Taken together, the Potter Valley and King Ranch letters sketch out a clear strategy:
Call out state-level overreach by name – California in Potter Valley, Washington in King Ranch.
Frame the issue as a “war on agriculture” and a threat to national food security.
Leverage federal tools—funding, the Farmland Protection Policy Act, FERC processes—to push back when states or utilities disregard agricultural impacts.
Signal support to embattled producers in other high-profile fights, such as Henry Ranch and the Maude case, where farmers and ranchers similarly argue that environmental or regulatory agendas are being used to squeeze them off the land.
Turn scattered local battles into a coherent national narrative: the defense of rural America against the weaponization of laws, agencies, and infrastructure decisions.
In other words, Rollins is not just reacting to isolated complaints; she is building a portfolio of rural defense cases—from water security in Potter Valley to lease rights at King Ranch, and potentially to other ranches like Henry Ranch and families like the Maudes—where she can argue that the federal government must step in when states use their power to attack, rather than support, agriculture.
For ranchers and farmers watching from the sidelines, these letters function as both a legal signal and a moral one:
If your livelihood is being threatened by regulatory gamesmanship, USDA may no longer be a silent observer.
A State in the Hot Seat, A Ranching Family Standing Firm
Sixkiller says USDA’s involvement is “inappropriate.”
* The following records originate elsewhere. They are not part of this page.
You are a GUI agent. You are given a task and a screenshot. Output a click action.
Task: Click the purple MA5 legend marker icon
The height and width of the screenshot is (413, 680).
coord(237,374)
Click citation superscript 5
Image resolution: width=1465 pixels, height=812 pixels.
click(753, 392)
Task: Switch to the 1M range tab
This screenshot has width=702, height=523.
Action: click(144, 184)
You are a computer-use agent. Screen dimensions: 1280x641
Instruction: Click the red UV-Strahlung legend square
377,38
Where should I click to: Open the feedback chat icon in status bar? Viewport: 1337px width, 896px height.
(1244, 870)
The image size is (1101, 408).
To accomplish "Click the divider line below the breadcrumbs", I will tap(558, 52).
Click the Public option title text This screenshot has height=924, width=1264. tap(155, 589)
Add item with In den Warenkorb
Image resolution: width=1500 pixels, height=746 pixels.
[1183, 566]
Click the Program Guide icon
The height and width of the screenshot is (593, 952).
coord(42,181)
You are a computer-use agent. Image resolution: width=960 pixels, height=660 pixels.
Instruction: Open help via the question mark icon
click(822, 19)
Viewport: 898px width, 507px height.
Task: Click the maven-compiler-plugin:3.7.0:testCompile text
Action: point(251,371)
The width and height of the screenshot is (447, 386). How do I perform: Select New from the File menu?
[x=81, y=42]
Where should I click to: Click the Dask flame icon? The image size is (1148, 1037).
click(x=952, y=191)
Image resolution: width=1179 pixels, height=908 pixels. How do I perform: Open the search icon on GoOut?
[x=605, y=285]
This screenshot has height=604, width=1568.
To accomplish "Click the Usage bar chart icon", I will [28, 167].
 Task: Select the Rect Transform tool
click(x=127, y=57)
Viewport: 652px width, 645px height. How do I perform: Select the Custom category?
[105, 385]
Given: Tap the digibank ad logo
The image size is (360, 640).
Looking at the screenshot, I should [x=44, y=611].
But what is truly inappropriate is:
Pursuing secretive criminal investigations,
Issuing crushing fines without evidence,
Labeling man-made ponds as wetlands,
Preventing ranchers from defending themselves,
Ignoring third-party scientific reviews,
And jeopardizing a century-old ranching family’s livelihood.
Washington’s agencies may wish this stayed a local issue.
But now the nation is watching.
The USDA is watching.
Congress is watching.
Rural America is watching.
And for the first time, the narrative is shifting away from agency talking points—and toward the truth.
The Kings are still in court.
But they are no longer alone on the courthouse steps.